### Instruction 1
Please quote the book description from "Khagram tells the" to "the 1970s on.".
### Instruction 2
According to the book description, how many large dams make up the Narmada River Valley Dam Projects?

----- Page excerpt

Khagram tells the story of a growing, but contentious, world society that features novel and increasingly efficacious norms of appropriate behavior in such areas as human rights and environmental protection. The transnational coalitions and networks led by nongovernmental groups that espouse such norms may seem weak in comparison with states, corporations, and such international agencies as the World Bank. Yet they became progressively more effective at altering the policies and practices of these historically more powerful actors and organizations from the 1970s on.

Khagram develops these claims in a detailed ethnographic account of the transnational struggles around the Narmada River Valley Dam Projects, a huge complex of thirty large and more than three thousand small dams. He offers further substantiation through a comparative historical analysis of the political economy of big dam projects in India, Brazil, South Africa, and China as well as by examining the changing behavior of international agencies and global companies. The author concludes with a discussion of the World Commission on Dams, an innovative attempt in the late 1990s to generate new norms among conflicting stakeholders.

----------
----- Provided information

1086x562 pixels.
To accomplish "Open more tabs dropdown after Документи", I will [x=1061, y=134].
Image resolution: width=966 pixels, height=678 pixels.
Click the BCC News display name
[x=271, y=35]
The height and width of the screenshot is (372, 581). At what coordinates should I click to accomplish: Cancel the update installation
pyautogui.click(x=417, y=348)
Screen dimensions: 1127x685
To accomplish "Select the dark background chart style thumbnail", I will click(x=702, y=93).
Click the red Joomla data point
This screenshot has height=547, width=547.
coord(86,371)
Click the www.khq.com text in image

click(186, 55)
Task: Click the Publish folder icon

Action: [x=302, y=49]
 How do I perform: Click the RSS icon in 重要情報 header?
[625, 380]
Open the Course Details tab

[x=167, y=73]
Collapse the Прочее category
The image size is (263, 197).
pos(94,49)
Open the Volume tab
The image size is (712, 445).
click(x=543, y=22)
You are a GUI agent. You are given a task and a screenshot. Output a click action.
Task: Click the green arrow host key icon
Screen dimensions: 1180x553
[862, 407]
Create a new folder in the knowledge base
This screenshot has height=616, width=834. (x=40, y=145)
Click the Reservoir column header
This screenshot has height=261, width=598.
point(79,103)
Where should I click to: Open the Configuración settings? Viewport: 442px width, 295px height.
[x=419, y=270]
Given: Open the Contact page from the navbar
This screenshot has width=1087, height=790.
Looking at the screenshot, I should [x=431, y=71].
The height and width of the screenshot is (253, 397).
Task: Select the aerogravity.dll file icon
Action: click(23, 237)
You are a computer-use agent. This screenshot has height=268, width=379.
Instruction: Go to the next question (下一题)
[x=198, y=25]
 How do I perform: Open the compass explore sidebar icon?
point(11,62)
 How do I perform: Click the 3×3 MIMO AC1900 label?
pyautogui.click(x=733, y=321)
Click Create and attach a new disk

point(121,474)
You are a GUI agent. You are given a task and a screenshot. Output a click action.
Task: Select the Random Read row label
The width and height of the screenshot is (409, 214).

----------

### Complete response 1
Khagram tells the story of a growing, but contentious, world society that features novel and increasingly efficacious norms of appropriate behavior in such areas as human rights and environmental protection. The transnational coalitions and networks led by nongovernmental groups that espouse such norms may seem weak in comparison with states, corporations, and such international agencies as the World Bank. Yet they became progressively more effective at altering the policies and practices of these historically more powerful actors and organizations from the 1970s on.

### Complete response 2
Thirty.